Identify all lines in the data containing the string "will". Copy them out.

* _Listed records_
- - - -

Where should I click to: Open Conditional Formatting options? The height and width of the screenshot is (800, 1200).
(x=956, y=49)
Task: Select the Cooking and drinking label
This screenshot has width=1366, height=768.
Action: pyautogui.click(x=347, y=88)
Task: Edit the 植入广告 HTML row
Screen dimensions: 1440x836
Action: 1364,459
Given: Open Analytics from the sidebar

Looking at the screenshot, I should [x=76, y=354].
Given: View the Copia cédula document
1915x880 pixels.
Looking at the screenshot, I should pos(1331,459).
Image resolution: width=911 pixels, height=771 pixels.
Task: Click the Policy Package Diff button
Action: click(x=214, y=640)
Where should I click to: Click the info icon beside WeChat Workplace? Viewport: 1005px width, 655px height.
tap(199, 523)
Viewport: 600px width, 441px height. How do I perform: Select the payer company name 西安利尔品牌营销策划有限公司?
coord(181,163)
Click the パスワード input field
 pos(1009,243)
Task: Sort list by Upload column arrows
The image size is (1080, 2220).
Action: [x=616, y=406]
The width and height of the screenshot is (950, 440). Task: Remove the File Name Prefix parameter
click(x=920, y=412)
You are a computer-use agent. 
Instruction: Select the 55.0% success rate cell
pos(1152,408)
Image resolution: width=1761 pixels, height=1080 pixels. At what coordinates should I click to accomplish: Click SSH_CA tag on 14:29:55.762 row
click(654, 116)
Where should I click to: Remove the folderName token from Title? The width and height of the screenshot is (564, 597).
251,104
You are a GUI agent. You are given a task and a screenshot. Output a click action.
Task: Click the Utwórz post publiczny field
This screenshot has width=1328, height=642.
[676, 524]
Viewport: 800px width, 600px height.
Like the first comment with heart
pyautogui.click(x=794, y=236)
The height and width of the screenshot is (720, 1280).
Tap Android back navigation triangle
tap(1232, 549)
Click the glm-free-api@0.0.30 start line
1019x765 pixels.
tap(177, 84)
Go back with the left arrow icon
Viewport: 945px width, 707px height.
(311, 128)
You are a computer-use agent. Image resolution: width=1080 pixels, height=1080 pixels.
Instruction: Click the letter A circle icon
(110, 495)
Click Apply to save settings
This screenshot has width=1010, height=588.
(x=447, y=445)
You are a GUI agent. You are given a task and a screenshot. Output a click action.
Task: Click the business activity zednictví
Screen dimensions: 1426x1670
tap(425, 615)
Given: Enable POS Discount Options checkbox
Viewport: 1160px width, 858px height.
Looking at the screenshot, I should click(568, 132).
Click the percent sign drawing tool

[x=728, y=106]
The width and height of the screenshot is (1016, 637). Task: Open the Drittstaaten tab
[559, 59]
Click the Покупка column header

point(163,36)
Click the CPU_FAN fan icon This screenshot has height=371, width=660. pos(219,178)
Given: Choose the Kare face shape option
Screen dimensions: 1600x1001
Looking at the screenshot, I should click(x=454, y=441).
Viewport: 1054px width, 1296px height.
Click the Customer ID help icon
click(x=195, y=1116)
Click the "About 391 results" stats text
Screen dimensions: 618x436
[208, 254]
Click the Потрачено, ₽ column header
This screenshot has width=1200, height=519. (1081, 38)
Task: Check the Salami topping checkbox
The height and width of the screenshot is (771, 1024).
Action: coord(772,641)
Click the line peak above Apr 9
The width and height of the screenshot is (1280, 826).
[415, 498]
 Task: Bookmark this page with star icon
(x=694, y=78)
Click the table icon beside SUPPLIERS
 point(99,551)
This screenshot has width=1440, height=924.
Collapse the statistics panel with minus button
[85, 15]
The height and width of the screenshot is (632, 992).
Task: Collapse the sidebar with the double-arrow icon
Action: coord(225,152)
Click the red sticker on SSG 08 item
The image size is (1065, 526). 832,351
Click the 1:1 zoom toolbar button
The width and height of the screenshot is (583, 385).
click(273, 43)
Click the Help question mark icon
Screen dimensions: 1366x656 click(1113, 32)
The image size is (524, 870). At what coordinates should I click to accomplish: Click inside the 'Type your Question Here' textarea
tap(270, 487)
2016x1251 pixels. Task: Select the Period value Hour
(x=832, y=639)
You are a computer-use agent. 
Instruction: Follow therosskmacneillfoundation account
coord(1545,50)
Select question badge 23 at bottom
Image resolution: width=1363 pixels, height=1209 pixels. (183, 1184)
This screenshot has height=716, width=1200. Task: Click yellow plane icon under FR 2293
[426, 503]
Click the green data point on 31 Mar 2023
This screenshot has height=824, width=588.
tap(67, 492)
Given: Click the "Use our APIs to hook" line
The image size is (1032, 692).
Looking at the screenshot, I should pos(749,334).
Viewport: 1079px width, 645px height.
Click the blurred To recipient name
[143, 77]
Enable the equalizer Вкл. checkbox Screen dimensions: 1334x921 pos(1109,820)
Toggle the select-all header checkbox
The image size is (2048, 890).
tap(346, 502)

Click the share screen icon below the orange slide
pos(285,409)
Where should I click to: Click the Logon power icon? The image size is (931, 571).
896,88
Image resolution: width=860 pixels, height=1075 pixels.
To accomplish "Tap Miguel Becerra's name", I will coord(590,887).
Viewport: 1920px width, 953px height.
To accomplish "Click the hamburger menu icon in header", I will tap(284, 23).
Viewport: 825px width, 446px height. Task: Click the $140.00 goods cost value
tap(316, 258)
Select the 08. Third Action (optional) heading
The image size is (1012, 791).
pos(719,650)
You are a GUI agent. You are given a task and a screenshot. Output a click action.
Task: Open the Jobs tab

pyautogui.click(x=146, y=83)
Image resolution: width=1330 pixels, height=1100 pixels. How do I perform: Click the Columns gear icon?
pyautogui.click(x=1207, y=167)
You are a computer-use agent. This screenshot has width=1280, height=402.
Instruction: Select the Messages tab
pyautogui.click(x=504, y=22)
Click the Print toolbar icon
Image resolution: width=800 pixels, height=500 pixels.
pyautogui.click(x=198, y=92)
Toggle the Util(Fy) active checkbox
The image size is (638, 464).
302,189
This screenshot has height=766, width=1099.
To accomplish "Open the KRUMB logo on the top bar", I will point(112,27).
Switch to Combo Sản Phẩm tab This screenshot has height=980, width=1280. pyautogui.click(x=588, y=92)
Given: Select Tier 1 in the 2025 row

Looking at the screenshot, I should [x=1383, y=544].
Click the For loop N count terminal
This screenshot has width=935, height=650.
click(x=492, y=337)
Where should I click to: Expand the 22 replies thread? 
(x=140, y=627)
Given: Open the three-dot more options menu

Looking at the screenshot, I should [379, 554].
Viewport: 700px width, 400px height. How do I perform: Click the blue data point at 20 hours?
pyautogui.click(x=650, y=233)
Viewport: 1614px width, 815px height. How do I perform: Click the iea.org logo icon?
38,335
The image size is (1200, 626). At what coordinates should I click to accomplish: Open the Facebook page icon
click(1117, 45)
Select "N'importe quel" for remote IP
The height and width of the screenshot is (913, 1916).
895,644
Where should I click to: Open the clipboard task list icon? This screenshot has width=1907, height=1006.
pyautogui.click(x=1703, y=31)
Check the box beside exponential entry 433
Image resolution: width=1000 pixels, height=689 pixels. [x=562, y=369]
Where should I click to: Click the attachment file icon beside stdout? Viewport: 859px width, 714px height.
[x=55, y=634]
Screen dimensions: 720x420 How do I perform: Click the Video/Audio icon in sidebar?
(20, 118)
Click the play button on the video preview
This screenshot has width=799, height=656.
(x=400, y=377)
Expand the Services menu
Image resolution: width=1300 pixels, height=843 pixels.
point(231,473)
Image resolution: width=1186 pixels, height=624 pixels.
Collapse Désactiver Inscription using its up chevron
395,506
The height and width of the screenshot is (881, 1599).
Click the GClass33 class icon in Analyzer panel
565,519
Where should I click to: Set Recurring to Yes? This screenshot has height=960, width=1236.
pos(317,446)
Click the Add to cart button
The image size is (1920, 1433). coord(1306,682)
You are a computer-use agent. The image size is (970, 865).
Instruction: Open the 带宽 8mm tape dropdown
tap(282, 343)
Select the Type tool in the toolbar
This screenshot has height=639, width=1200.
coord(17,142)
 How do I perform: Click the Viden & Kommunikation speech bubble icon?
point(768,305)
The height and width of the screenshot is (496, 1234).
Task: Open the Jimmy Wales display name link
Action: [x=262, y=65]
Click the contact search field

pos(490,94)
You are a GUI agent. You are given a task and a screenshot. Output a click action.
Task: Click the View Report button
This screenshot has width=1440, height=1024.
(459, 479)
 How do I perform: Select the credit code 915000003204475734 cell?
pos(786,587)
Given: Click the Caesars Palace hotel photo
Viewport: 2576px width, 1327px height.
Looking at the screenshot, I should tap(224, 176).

- - - -

* _Exercise output_
To accomplish "Tap Miguel Becerra's name", I will coord(590,887).
To accomplish "Click the hamburger menu icon in header", I will tap(284, 23).
To accomplish "Open the KRUMB logo on the top bar", I will point(112,27).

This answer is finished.